Overlapping taxonomies and the audience property

yeah, that’s correct. and technically the webfinger is optional (well, we’re getting there, anyway).

there would indeed be a username conflict. you have a couple of options:

  • pick a unique username at time of creation (e.g. tag.hashtagname instead of hashtagname)
  • use the actual id for tags and don’t use webfinger (in which case, they will not be followable via mastodon at present time, but may be in the future?)

or…

this is actually not part of webfinger. what lemmy does is actually they allow conflicts. when you resolve acct:name@domain.tld you get multiple self-links and they lead to different actor ids. lemmy differentiates them with a weird hack by specifying in properties a property of https://www.w3.org/ns/activitystreams#type and a value of either Person or Group: https://lemmy.world/.well-known/webfinger?resource=acct:technology@lemmy.world

i can’t recommend doing the same, as this is at best a very confusing way of doing things. there is no property as:type, as type is just an alias for @type. also, if anything should be a uri, it should be the values of https://www.w3.org/ns/activitystreams#Person and https://www.w3.org/ns/activitystreams#Group, not Person and Group. and furthermore, there is nothing inherent to the type that implies the handling that they receive – that’s not what “Person” and “Group” mean. one alternative is to use a prefix property instead, and have its value be @ or !. this is somewhat better but still not ideal, because it relies on an otherwise-undefined convention that all relevant projects have to agree upon (and support for “bangtags” is not universal). but at least it doesn’t rely on abusing the type declaration, i guess?

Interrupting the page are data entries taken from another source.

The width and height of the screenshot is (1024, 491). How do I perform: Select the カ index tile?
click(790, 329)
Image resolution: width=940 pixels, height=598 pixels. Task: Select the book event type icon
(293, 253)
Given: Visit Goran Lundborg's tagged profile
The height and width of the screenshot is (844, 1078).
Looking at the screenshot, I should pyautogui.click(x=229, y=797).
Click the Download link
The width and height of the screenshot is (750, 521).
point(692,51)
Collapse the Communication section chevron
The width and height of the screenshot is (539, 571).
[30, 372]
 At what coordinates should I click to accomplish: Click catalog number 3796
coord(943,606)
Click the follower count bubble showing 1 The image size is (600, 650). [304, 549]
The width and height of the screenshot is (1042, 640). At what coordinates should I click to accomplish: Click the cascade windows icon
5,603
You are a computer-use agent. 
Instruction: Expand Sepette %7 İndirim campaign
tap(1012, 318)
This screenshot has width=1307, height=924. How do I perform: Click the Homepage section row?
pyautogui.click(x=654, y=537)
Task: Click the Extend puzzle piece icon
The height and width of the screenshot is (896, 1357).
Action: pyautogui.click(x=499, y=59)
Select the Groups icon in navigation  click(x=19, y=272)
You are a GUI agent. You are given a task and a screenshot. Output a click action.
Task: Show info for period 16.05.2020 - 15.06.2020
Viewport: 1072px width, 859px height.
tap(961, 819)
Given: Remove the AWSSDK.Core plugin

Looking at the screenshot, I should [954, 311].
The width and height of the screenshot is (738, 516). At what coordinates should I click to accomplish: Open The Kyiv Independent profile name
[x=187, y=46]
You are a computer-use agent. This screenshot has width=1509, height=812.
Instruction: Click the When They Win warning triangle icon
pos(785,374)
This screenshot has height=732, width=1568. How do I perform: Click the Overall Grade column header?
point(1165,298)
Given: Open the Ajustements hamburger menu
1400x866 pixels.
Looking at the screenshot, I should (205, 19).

there is a tangential point here in that it is hard to reify exactly what is meant by @, !, # as these are just microsyntaxes and in fact have no semantic meaning – they’re all just signals that some link should be created when parsing plain text input. you could just as easily use + instead of @ (as google+ did), or @ instead of #, or so on. you could have entirely different interpretations where @ is a “public mention” and ! is a “private mention”. or that some symbol is interpreted as to, and some other symbol is interpreted as cc.

this sounds like it won’t work nicely with 1b12 as 1b12 seems to assume a single Group actor in audience. so putting multiple values in there might not violate the letter of the FEP, but it seemingly violates the spirit of it. my personal opinion is that there is a deeper categorical error being made by assuming that some actor must be a Group, but that’s besides the point for now. either you generate one activity per 1b12 actor (contrary to your point 1), or you generate one activity period (which gets forwarded to other, “non-primary” actors who don’t own the thread per se, they just Announce the thread or whatever – there’s wiggle room for determining the exact protocol here by which these “downstream actors” make their followers aware of new threads that aren’t managed by them. the debate is largely between Add and Announce, of course.)